◆ Written exercise a
Pick out and copy every line of the entries that contains the word "Identify".
------ Excerpt provided ------
Welcome to back to A Small ISBI where Amalia starts off Generation Black!
First things first, here is the poll result. I was going to leave it open for a generation or two, but after over a week with no new vote, I knew it was time to call it quits.
So, we will add in Supernatural, which is hysterically perfect, as you will see later on this generation, of which I played pretty darn far ahead.
As you may recall, Amalia completed her LTW prior to being voted heiress. Now, she just sits around waiting for a new one to be chosen. She works on her logic and athletic skills while I decide.
Tucker: I am going to sit here until you give me back my viewing option.
Keely paints randomly still.
Amalia: I have no clue what I’m doing, so I’m faking it.
Tucker and Keely on freewill means woohoo all day long.
Amalia: I need minty fresh breath.
Amalia: I have had this wish locked in for years. I even brushed beforehand in your bathroom.
Butterscotch: Your mintiness turns me on. And this isn’t my house.
Locked in as a teen.
Rolled after flirting with him one time.
Amalia: Taste the mintiness.
Amalia: That was wonderful. *swoon*
Mikado kicked her out of the house for being inappropriate. That’s when we find out that Butterscotch was hunted down while he was visiting his brother.
------ The data ------
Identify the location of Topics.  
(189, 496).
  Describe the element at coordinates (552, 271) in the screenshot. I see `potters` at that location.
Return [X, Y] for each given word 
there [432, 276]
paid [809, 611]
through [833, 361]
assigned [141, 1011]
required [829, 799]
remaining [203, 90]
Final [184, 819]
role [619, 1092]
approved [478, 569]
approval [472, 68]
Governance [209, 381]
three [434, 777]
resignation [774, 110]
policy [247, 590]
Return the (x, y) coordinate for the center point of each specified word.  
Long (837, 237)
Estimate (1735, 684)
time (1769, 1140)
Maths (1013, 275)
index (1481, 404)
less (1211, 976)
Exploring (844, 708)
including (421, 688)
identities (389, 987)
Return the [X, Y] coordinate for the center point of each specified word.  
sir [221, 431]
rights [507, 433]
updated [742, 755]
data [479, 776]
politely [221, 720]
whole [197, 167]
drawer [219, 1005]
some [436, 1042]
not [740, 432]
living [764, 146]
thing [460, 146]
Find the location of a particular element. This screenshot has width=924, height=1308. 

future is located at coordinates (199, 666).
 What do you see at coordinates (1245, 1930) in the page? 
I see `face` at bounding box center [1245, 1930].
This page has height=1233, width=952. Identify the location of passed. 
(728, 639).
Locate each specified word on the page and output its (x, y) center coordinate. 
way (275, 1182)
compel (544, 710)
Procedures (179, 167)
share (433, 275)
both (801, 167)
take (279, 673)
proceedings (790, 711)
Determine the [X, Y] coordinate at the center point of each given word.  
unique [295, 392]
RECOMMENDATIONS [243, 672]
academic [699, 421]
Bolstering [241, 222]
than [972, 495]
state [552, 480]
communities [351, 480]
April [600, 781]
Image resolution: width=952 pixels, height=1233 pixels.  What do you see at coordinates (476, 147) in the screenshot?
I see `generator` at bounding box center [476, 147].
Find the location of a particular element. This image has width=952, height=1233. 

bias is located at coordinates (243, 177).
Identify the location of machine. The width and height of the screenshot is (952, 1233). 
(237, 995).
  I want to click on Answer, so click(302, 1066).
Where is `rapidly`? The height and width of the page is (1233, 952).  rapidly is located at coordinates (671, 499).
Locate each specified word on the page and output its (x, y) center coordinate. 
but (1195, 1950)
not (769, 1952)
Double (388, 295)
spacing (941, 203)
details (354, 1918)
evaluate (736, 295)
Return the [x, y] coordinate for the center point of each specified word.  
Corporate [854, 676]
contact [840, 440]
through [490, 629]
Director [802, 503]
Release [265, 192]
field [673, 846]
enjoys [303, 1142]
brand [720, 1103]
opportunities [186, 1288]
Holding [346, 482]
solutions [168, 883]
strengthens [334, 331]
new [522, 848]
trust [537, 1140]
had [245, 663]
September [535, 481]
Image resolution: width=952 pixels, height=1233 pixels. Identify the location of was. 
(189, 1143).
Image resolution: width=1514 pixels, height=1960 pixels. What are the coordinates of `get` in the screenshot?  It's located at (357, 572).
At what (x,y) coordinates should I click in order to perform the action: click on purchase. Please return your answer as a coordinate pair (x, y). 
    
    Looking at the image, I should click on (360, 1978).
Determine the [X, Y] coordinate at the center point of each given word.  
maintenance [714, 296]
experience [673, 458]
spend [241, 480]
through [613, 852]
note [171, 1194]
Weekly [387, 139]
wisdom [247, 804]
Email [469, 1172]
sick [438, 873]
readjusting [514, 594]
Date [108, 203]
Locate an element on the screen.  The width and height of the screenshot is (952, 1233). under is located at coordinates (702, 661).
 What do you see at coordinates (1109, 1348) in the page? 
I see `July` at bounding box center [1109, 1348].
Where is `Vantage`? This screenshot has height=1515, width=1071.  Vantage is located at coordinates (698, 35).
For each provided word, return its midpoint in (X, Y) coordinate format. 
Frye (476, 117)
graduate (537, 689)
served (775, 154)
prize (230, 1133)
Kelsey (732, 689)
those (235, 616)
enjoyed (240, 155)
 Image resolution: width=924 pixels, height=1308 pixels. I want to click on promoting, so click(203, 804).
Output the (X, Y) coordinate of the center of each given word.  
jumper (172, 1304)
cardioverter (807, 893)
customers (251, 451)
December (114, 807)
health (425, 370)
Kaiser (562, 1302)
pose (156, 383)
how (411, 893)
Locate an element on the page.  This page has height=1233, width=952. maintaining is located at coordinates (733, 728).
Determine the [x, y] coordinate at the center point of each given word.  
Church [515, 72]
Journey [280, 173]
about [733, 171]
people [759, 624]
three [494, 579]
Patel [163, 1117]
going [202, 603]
------
◆ Written exercise b
Rewrite the post about Amalia from "First things first, here" to "paints randomly still.", putting "cooking" in place of "logic".

◆ Exercise solution a
Identify the location of Topics.  
This page has height=1233, width=952. Identify the location of passed. 
Identify the location of machine. The width and height of the screenshot is (952, 1233). 
Image resolution: width=952 pixels, height=1233 pixels. Identify the location of was. 

◆ Exercise solution b
First things first, here is the poll result. I was going to leave it open for a generation or two, but after over a week with no new vote, I knew it was time to call it quits.
So, we will add in Supernatural, which is hysterically perfect, as you will see later on this generation, of which I played pretty darn far ahead.
As you may recall, Amalia completed her LTW prior to being voted heiress. Now, she just sits around waiting for a new one to be chosen. She works on her cooking and athletic skills while I decide.
Tucker: I am going to sit here until you give me back my viewing option.
Keely paints randomly still.